The left panel above shows the data fit to a dose response curve. In this figure, one of the points is a significant outlier. But this interpretation assumes that you’ve chosen the correct model. The right panel shows the data fit to an alternative bell-shaped dose-response model, where high doses evoke a smaller response than does a moderate dose. The data fit this model very well, with no outliers detected (or even suspected).
This example points out that outlier elimination is only appropriate when you are sure that you are fitting the correct model.
The left panel above show data fit to a dose-response model with one point (in the upper right) detected as an outlier. The right panel shows that the data really come from two different experiments. Both the lower and upper plateaus of the second experiment (shown with upward pointing triangles) are higher than those in the first experiment (downward pointing triangles). Because these are two different experiments, the assumption of independence was violated in the analysis in the left panel. When we fit each experimental run separately, no outliers are detected.

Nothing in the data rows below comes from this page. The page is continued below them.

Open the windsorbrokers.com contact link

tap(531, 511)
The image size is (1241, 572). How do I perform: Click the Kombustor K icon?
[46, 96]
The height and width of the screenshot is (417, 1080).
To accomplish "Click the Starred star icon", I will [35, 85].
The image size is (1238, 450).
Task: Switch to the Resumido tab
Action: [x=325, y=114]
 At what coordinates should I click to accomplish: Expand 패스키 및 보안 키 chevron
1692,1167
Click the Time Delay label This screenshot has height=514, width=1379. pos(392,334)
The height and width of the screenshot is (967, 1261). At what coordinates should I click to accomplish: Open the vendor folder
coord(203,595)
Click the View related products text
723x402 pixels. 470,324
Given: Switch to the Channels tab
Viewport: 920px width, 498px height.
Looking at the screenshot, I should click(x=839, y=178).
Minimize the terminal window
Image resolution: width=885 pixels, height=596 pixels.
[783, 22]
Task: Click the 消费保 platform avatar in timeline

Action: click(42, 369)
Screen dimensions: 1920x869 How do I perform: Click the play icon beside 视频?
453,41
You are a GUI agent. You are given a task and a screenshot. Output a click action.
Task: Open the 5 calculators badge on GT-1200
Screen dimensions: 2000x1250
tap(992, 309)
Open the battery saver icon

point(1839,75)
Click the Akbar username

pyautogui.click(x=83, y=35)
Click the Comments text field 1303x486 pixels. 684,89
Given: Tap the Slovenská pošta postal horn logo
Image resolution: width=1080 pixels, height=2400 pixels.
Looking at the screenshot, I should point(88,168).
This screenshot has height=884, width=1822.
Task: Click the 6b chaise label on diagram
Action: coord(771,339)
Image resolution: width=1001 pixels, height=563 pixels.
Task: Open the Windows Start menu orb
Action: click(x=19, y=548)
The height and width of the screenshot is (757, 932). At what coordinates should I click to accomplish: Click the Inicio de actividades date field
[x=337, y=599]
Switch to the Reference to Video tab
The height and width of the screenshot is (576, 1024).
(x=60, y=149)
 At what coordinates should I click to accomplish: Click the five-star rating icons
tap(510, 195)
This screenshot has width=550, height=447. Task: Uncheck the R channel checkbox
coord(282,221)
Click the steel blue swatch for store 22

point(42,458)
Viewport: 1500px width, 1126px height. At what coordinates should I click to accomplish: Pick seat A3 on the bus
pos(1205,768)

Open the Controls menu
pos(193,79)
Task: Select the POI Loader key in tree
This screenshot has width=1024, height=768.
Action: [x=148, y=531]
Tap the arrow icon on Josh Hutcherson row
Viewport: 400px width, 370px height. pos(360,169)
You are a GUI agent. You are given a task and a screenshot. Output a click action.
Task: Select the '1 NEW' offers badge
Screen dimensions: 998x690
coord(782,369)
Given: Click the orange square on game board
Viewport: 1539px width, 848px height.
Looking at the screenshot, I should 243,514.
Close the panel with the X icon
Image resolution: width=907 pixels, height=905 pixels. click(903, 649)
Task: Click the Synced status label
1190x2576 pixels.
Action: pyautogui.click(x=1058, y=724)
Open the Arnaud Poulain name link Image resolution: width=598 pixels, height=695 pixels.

The left panel above shows data fit to a dose-response model. Four outliers were identified (two are almost superimposed). But note that the values with larger responses (Y values) also, on average, are further from the curve. This makes least-squares regression inappropriate. To account for the fact that the SD of the residuals is proportional to the height of the curve, we need to use weighted regression. The right panel shows the same data fit to the same dose-response model, but minimizing sum of the squares of the distance of the point from the curve divided by the height of the curve, using relative weighting. Now no outliers are identified. Using the wrong weighting method created false outliers.